Its new funding took OakNorth beyond the $1bn valuation threshold which sees tech companies described as unicorns, putting the bank in the same bracket as the likes of TransferWise, the payments app.
Sources said OakNorth’s funding round had delivered a boost to the wider challenger banking sector at a time when analysts have been expressing doubts about new entrants’ ability to gain significant scale.
OakNorth, which was co-founded by Rishi Khosla, focuses on lending sums of up to £20m to entrepreneurs, and broke even before it had marked its first year of operation.
The company had also repaid all of its accrued losses before it turned two years old, a mark of its rapid progress, according to insiders.

“While we have reached an £800m loan book in two years, we know that this represents just a fraction of the businesses that need financing support,” Mr Khosla said last month.
“This funding will enable us to boost our lending by an additional £1.5bn and add thousands more jobs and homes in the UK.”
Mr Khosla has sought to make a virtue of the gap in the UK banking market for financing SMEs, and has lent to more than 150 business customers to date.

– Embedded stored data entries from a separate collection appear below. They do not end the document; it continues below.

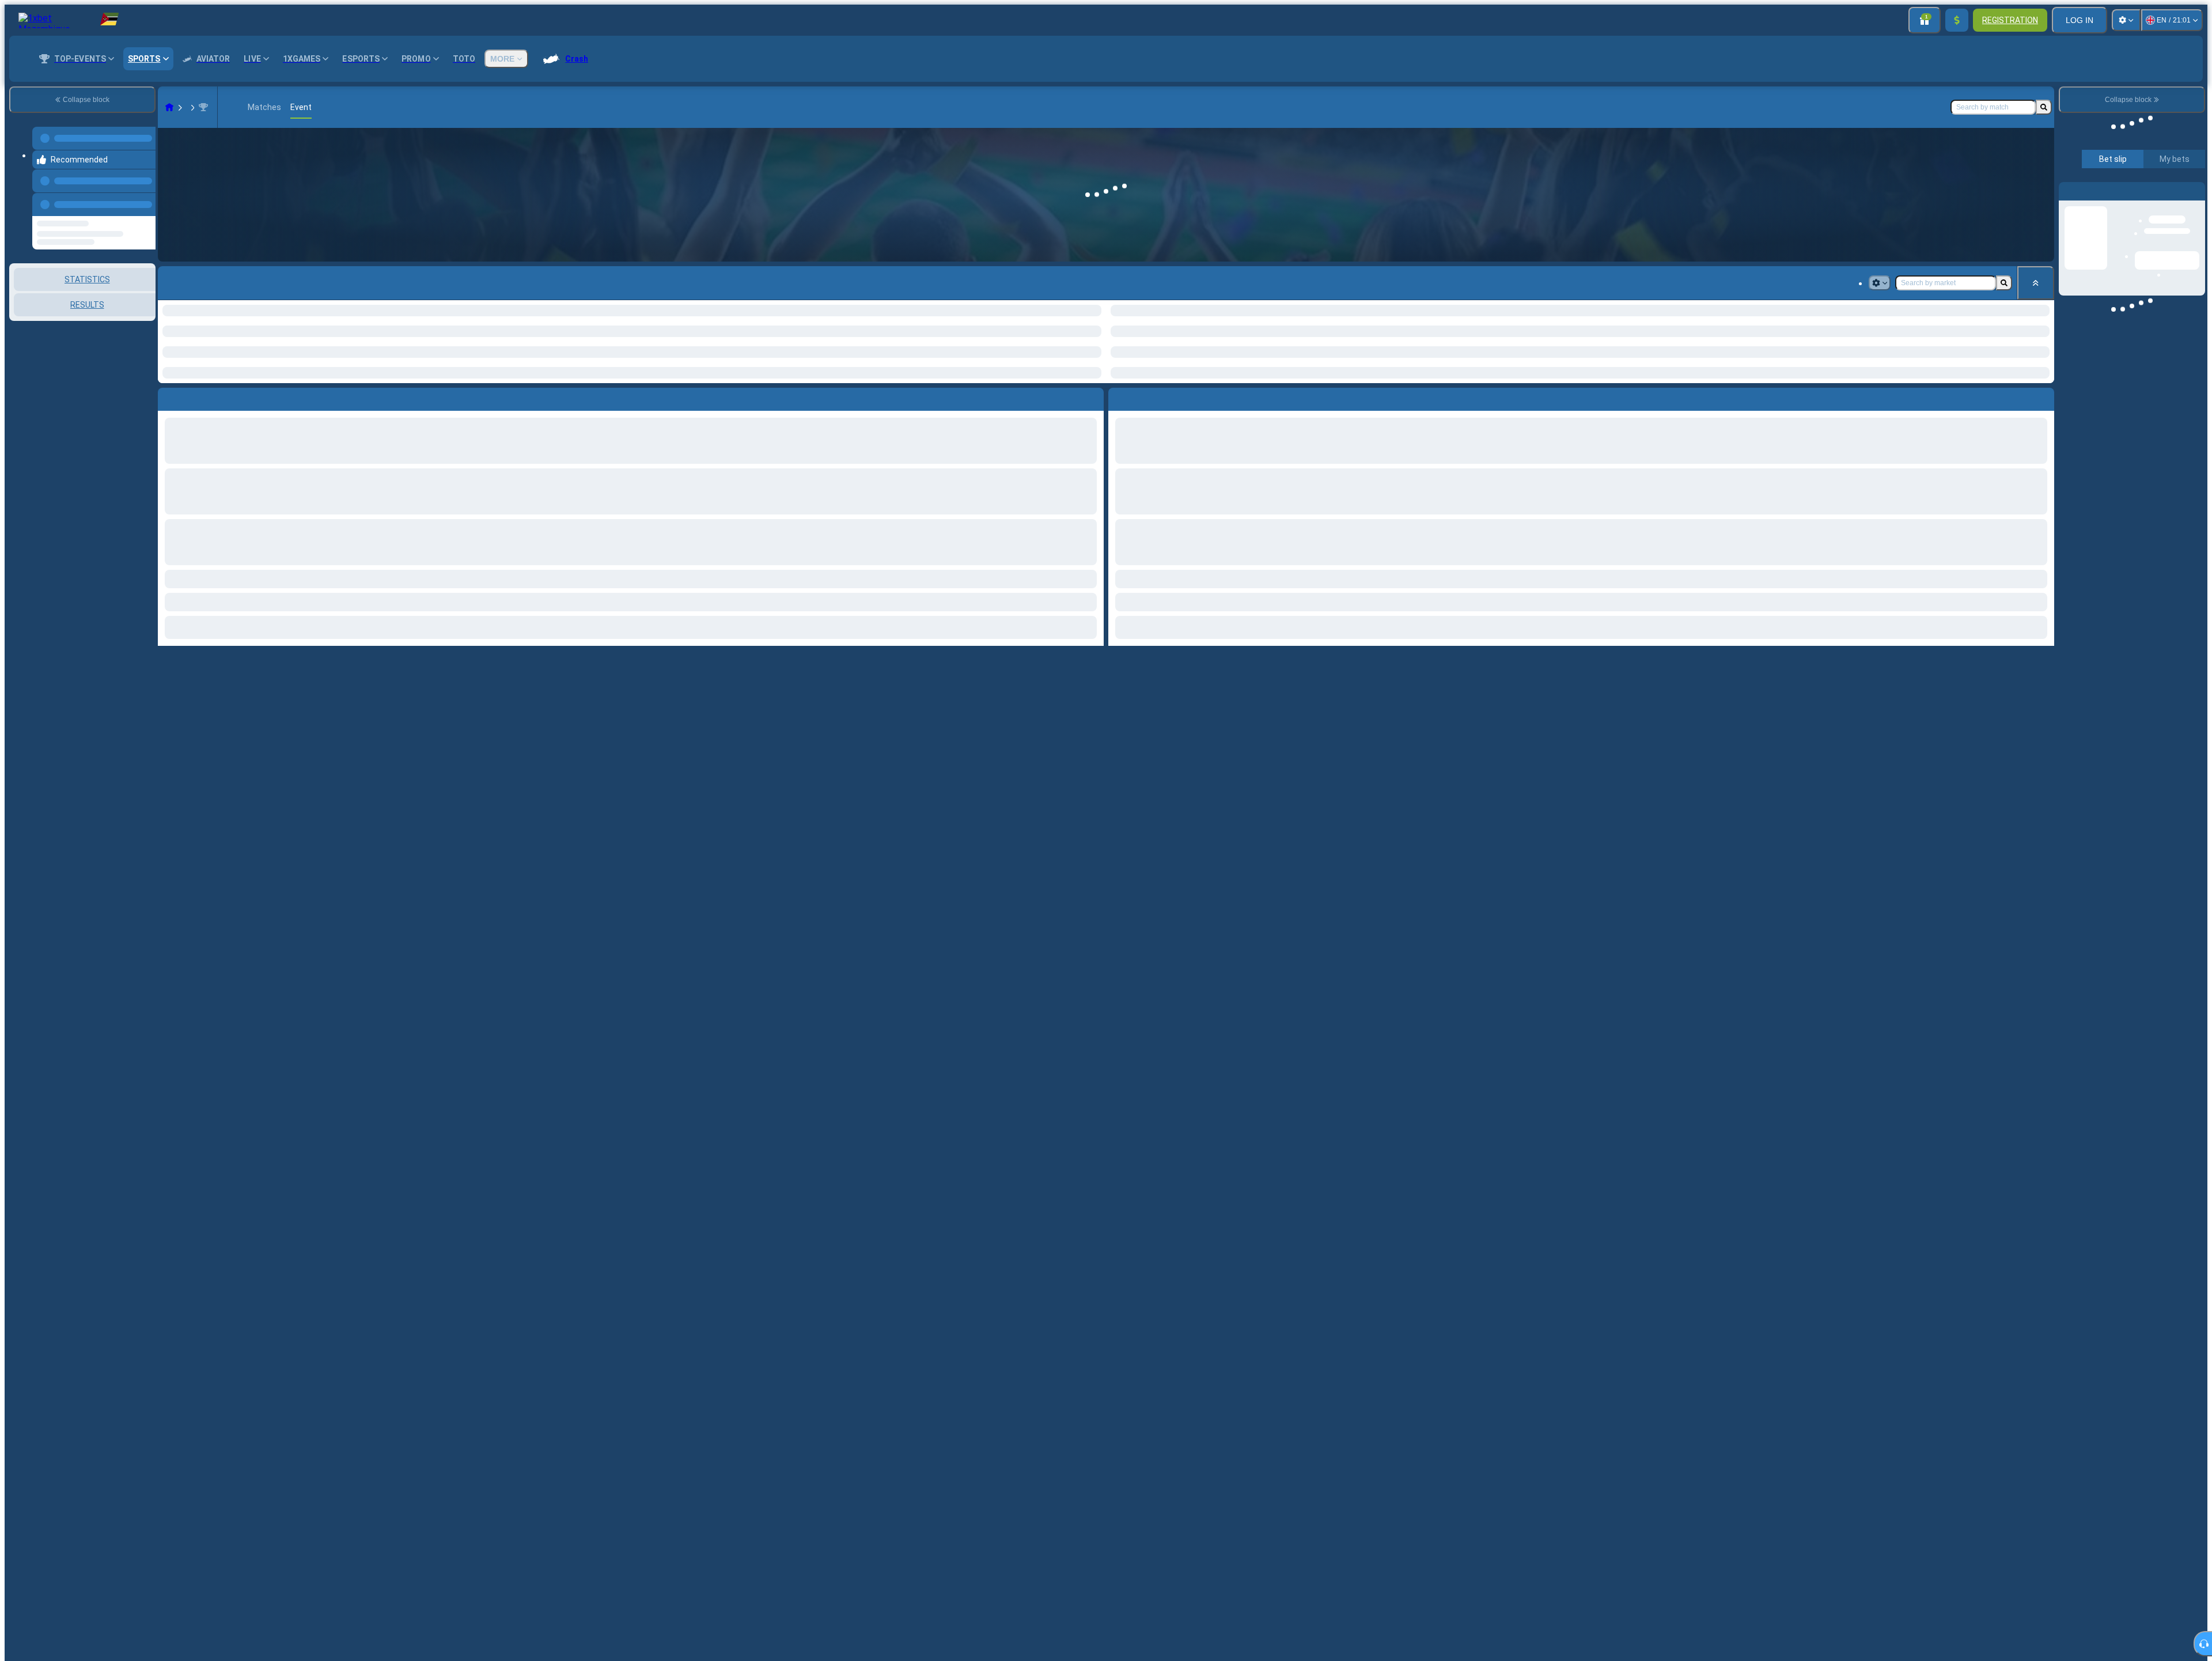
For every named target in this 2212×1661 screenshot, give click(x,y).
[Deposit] (1956, 20)
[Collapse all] (2035, 283)
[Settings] (2126, 20)
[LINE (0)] (169, 107)
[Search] (2044, 107)
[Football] (191, 107)
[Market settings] (1880, 282)
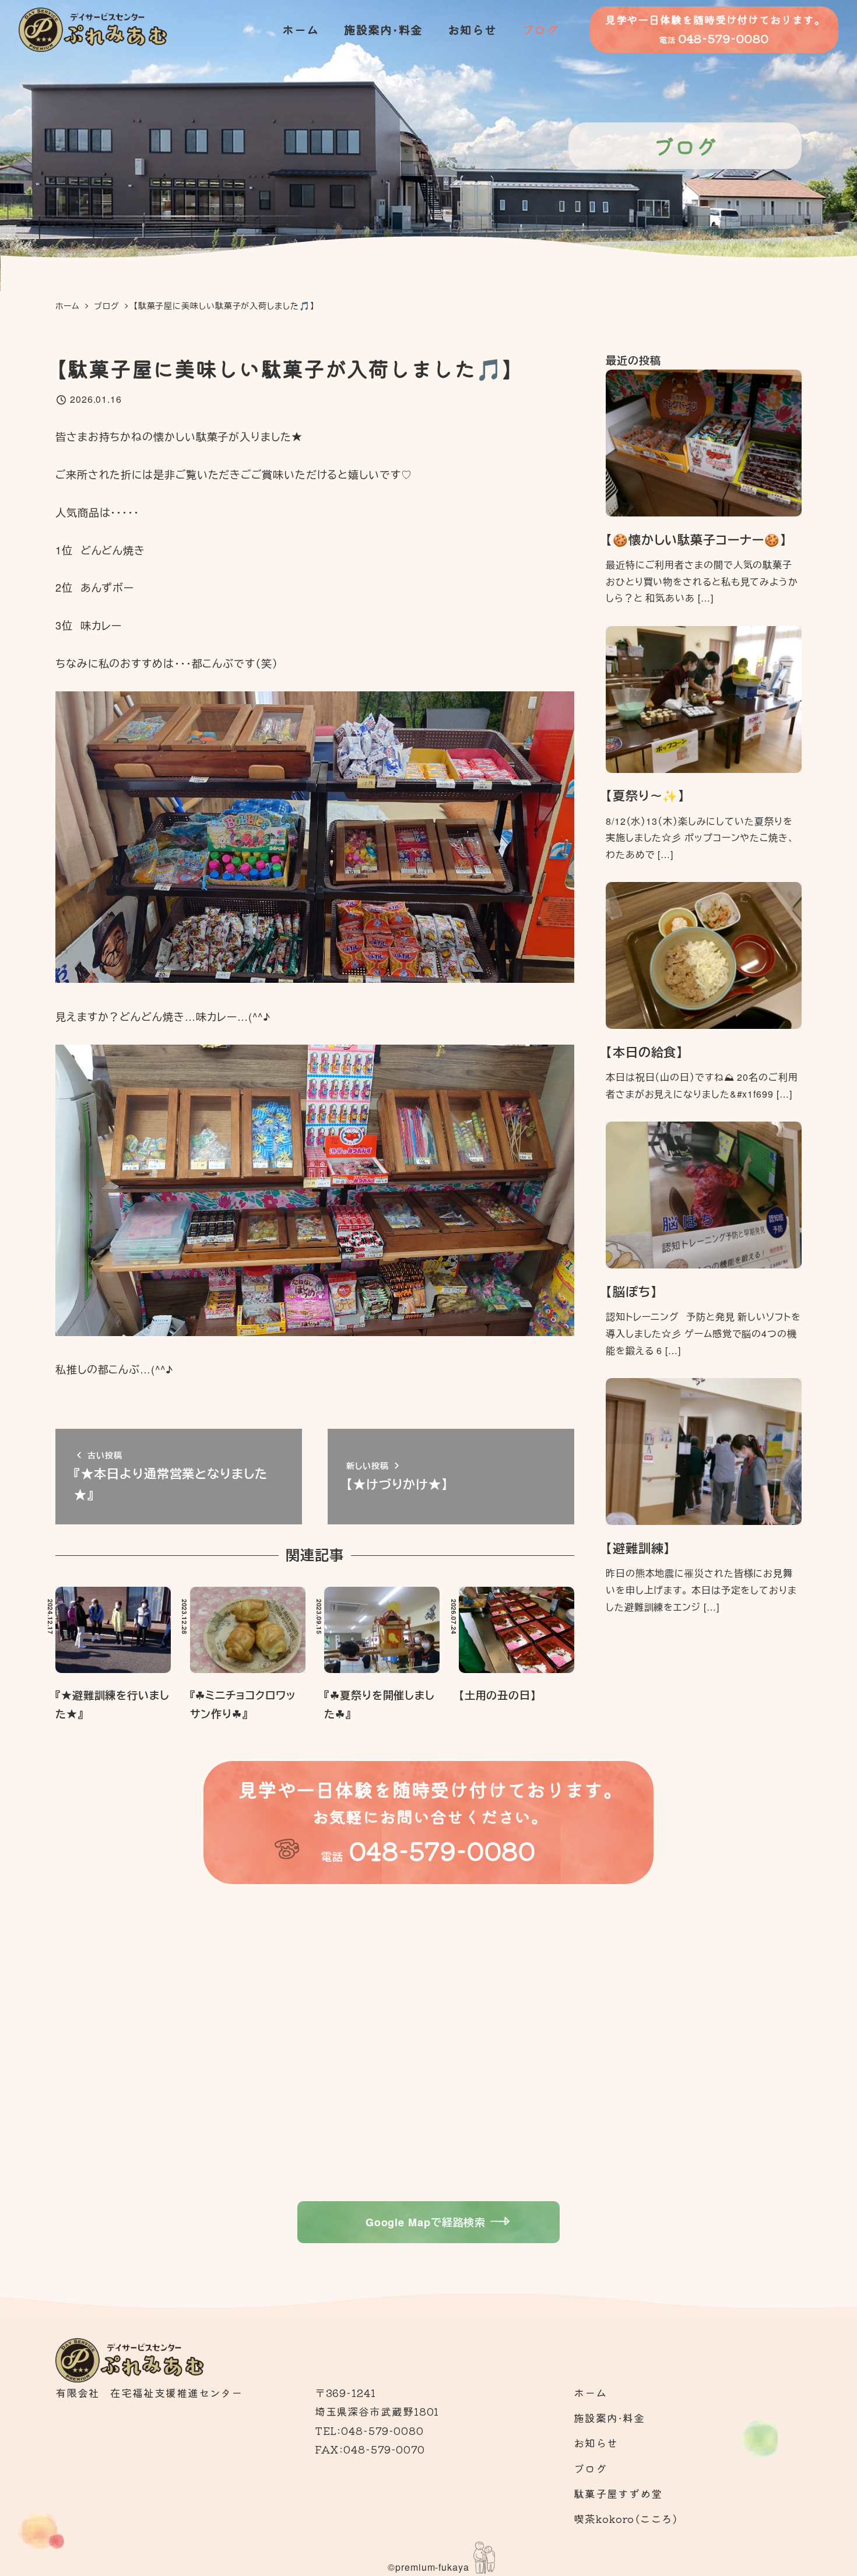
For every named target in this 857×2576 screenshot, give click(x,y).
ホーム (590, 2392)
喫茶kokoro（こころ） (626, 2518)
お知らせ (596, 2442)
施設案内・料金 (609, 2417)
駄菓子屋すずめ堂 (618, 2493)
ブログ (590, 2468)
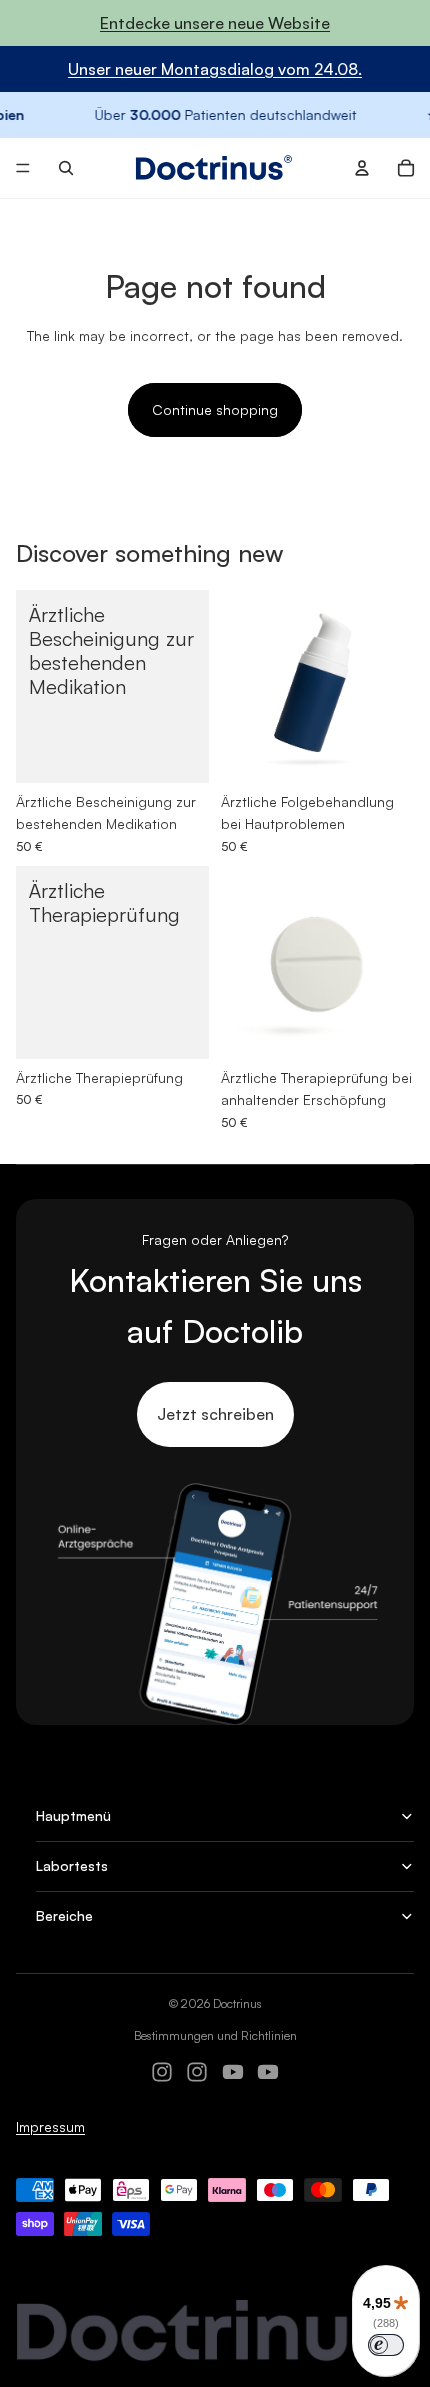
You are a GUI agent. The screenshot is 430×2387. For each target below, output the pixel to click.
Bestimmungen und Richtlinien (215, 2035)
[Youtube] (233, 2072)
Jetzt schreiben (215, 1414)
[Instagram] (162, 2072)
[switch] (386, 2345)
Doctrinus (237, 2003)
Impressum (50, 2126)
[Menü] (23, 169)
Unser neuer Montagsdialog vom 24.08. (215, 69)
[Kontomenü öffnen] (362, 168)
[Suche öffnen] (66, 168)
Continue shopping (215, 409)
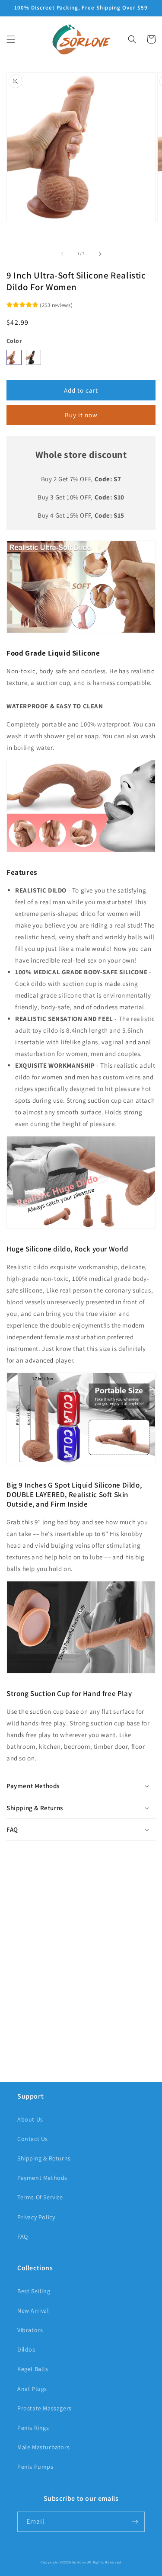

OakNorth has also tried to differentiate itself through the quality of its cloud-based technology‎ platform, underlining the extent to which advances in areas such as machine learning and artificial intelligence (AI) are now playing a central role in the banking sector’s development.
Sources said that OakNorth was in advanced talks with a number of banks in North America about licensing its Acorn Machines AI technology for use, underlining an important growth opportunity for the company.
Antony Jenkins, the former Barclays chief executive, recently raised tens of millions of pounds to fund the growth of his financial technology venture, 10X.
In its latest annual report filed at Companies House, OakNorth said it had benefited from uncertainty created by the Brexit vote.
“We were able to establish ourselves as a credible contender to the main high street banks‎, tripling out loan book in the months following [the Brexit vote]”, it said.‎
OakNorth could not be reached for comment on the GIC deal.